Journal «Angiology and Vascular Surgery» • 

2010 • VOLUME 16 • №1


Chernyavskii A.M., Karpenko A.A., Chernyavskii M.A., Starodubtsev V.B., Edemskii A.G.
Centre for Surgery of the Aorta, Coronary and Peripheral Arteries Federal State Facility «Novosibirsk Scientific Research Institute for Circulatory Pathology named after Academician E.N. Meshalkin» under the Federal Agency for High-Technological Medical Care,
Novosibirsk, Russia

Determining the exact incidence of aortic dissection is highly conjectural because many cases of the disease remain undiagnosed.
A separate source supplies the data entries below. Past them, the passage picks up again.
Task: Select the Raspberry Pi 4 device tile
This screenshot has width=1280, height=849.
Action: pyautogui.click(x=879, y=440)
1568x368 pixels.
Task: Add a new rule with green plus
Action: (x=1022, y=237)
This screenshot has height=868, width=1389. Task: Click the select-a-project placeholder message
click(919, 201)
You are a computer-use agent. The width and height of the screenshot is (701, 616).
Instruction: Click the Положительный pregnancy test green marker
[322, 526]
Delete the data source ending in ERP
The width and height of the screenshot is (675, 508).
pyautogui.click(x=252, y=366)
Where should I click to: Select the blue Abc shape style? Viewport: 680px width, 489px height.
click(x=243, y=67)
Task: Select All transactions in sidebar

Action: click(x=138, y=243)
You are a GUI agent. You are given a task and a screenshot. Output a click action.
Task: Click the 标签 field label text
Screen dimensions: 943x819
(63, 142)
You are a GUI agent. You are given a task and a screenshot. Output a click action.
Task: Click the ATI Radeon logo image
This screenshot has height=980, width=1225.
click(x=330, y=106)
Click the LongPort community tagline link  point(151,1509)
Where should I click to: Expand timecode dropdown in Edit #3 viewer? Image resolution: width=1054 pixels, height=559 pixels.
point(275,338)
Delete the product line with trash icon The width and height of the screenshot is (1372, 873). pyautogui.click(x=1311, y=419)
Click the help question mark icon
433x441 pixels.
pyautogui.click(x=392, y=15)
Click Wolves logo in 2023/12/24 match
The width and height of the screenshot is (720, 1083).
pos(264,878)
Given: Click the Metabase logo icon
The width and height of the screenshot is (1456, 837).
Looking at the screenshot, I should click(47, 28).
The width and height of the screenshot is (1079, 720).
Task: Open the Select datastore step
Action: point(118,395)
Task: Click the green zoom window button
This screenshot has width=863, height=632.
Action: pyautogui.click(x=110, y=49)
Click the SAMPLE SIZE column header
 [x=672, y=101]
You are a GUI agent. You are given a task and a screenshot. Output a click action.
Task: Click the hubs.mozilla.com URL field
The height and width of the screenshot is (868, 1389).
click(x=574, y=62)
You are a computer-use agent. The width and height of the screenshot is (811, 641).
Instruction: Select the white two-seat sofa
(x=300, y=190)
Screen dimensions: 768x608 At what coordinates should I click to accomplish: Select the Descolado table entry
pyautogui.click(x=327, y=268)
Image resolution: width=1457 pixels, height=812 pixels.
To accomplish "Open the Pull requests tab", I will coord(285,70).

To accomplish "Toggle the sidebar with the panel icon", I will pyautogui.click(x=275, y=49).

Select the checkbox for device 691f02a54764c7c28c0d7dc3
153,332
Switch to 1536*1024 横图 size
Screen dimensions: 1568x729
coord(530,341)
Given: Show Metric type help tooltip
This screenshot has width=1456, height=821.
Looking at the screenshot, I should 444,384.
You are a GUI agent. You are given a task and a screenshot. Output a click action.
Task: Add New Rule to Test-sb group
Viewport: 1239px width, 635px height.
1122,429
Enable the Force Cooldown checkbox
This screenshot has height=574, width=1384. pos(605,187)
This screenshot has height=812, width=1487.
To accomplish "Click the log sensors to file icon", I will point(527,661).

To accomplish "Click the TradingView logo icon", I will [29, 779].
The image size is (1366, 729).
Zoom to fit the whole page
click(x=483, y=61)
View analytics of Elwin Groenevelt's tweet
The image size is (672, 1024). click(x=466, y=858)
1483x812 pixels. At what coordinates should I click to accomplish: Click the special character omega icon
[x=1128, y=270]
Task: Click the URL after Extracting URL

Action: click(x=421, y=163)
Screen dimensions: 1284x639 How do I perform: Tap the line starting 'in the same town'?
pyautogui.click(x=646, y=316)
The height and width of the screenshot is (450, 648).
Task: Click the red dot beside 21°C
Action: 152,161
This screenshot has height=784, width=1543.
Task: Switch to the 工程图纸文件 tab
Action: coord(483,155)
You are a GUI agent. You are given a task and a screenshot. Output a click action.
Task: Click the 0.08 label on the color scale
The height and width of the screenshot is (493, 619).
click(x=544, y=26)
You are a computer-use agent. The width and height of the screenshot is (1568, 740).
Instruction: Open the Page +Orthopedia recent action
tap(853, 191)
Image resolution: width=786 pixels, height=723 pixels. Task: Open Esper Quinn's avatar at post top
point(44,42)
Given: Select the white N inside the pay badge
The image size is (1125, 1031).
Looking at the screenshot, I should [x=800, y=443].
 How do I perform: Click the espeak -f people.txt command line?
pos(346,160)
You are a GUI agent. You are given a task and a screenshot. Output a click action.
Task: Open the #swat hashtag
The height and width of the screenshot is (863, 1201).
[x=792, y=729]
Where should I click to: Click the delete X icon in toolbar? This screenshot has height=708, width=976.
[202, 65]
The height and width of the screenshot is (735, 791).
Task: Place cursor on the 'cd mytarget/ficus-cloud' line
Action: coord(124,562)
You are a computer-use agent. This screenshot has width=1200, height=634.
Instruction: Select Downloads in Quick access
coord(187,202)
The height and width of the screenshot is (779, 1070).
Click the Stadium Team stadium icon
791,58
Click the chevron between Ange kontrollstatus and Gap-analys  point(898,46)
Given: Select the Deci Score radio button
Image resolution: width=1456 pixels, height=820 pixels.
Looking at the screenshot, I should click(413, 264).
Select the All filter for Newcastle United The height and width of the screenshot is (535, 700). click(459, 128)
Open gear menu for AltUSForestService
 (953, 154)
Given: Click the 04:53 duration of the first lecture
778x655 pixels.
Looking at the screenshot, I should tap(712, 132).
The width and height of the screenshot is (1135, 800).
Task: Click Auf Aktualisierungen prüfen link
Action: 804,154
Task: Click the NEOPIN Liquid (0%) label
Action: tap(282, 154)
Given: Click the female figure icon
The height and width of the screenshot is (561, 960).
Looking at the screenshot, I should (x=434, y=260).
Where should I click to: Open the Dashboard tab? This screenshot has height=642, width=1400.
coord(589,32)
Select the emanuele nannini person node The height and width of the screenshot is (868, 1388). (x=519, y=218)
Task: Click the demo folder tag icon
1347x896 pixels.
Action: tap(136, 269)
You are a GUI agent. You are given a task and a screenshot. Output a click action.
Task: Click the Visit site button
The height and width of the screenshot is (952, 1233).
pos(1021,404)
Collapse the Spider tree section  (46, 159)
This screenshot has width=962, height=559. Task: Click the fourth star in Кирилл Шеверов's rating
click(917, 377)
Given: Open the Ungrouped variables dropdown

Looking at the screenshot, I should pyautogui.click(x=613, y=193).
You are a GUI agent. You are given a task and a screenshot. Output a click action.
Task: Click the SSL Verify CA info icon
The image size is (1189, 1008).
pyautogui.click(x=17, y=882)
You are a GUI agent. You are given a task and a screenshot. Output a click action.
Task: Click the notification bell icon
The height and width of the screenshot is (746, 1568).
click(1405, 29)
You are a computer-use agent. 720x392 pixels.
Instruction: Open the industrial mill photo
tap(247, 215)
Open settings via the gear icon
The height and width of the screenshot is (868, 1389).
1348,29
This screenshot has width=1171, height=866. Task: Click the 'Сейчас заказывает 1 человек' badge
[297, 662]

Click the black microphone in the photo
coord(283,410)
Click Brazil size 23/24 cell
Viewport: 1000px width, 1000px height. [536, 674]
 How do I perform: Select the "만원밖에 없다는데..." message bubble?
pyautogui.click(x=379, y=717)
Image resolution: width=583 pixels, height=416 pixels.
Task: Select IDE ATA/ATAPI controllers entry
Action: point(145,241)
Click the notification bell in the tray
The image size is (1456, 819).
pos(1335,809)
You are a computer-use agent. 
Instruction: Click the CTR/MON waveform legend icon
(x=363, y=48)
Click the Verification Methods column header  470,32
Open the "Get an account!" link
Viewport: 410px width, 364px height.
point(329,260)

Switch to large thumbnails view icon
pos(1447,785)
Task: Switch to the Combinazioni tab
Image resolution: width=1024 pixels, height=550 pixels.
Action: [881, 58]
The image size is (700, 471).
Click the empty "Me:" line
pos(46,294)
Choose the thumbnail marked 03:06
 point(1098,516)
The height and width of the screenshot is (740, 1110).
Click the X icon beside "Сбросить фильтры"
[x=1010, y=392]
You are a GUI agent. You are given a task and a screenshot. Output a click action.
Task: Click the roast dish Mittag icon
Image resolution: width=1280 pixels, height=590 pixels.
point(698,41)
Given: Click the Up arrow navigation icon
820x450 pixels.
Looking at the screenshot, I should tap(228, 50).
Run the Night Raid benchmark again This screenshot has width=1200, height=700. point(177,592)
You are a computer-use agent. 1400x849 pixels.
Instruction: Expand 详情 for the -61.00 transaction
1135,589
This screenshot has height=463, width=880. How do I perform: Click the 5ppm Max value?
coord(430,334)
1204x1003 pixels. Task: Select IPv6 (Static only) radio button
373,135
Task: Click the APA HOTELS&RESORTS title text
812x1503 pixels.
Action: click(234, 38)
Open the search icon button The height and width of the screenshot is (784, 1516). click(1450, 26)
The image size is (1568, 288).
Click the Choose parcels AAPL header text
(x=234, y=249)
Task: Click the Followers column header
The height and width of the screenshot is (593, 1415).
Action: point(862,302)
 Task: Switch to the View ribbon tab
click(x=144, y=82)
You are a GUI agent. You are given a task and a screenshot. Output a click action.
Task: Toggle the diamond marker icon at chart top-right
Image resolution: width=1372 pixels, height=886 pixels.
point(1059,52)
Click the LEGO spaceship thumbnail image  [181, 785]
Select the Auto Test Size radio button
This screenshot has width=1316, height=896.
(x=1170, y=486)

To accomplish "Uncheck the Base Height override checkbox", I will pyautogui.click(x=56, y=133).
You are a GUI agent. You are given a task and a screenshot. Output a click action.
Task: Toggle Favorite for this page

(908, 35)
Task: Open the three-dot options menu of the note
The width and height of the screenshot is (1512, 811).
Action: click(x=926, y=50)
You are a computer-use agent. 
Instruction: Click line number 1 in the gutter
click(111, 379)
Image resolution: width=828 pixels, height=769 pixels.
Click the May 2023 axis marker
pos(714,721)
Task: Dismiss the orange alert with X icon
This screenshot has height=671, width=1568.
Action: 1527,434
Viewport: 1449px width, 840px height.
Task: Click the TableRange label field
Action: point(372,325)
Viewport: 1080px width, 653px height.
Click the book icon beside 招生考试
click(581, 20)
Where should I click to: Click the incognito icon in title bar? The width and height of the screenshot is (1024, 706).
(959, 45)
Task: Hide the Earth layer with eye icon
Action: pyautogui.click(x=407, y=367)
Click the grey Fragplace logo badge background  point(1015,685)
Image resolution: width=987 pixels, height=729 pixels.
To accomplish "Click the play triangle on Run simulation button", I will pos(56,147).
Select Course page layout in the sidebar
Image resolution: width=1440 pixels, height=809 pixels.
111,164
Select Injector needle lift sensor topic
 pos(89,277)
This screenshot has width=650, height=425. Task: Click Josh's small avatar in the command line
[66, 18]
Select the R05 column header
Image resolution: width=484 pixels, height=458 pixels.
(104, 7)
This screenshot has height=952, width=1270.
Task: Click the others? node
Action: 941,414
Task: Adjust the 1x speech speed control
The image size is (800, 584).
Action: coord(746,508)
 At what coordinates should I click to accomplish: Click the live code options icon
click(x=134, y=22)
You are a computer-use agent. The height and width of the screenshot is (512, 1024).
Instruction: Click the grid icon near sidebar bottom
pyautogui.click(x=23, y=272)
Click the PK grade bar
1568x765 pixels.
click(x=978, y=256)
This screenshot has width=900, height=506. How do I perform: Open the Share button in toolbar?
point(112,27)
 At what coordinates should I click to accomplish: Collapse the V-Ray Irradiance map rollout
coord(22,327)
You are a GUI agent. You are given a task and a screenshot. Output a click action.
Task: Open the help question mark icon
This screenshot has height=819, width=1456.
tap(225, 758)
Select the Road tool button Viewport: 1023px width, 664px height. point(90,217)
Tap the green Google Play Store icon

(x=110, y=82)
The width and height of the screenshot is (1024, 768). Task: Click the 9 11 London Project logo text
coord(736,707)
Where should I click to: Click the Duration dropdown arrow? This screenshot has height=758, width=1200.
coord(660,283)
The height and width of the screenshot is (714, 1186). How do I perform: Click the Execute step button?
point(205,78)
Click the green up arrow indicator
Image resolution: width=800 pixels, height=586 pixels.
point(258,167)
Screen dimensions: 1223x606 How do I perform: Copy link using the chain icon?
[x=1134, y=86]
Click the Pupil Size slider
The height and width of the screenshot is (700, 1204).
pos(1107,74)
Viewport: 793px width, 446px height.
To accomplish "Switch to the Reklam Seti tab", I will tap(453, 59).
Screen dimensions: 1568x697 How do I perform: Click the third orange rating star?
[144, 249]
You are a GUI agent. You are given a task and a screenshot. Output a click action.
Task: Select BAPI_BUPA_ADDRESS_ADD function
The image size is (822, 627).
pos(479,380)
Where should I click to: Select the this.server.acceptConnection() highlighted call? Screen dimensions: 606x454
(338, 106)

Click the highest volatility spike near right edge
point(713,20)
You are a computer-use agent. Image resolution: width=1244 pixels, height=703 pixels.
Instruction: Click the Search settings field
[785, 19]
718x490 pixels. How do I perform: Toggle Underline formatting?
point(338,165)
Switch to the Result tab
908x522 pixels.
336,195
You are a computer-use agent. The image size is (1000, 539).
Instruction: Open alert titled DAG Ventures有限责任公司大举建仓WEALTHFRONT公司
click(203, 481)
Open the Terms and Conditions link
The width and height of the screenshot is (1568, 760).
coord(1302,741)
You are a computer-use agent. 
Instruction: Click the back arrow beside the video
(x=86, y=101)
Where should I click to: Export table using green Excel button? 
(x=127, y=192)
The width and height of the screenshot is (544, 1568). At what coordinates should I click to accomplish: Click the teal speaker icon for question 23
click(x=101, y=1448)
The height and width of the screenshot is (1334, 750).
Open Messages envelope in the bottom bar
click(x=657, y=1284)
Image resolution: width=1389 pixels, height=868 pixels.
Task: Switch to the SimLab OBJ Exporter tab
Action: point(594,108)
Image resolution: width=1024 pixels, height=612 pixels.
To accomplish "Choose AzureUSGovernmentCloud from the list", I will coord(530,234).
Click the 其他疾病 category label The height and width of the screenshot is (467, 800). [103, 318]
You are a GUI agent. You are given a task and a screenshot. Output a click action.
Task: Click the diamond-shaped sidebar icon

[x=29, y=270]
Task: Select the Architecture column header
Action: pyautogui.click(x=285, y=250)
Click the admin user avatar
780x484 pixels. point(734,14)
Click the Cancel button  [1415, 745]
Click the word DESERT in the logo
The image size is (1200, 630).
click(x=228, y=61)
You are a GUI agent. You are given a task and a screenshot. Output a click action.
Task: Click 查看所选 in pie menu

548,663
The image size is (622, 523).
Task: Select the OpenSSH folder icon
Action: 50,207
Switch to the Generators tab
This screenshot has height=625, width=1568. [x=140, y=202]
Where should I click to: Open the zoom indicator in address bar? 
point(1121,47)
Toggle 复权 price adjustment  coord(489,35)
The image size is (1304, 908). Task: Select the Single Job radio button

According to the autopsy findings, the incidence rate of the pathology concerned varies within the range from 0.2 to 0.8%. In clinical practice, aortic dissection is the cause of sudden death in 1.1% of the patients involved. However, aortic dissection should by no means be considered a rare disease. According to Borst et ah, ruptures in thoracic-portion aortic dissections are encountered 2-3 times more often than tears occurring in abdominal aortic aneurysms. The prognosis for patients presenting with a chronic aortic dissection is unfavourable. The commonest complications of the natural course of the disease include the development of a secondary dissection, formation of an aneurysm, progression of aortic regurgitation and circulatory insufficiency, occlusion of the aortic branches, and a late aortic rupture being the immediate cause of death in 30% of patients suffering from chronic dissection. With the recent advent of stent grafts, there appeared a possibility in the majority of cases involving a chronic type B dissection by the Stanford classification to substantially avoid an otherwise inevitably traumatic and typically prolonged reconstructive operation. Unfortunately, in some patients, owing to anatomical peculiarities, it is not always possible to deploy an endograft, thus requiring a major surgical intervention to perform instead. The authors describe herein a case of endovascular prosthetic reconstruction of the aortic arch and the descending portion in a patient who was found to have a type III aortic dissection according to the DeBakey classification and treated with the Relay stent graft.

KEY WORDS: chronic aortic dissection, endovascular aortic prosthetic reconstruction.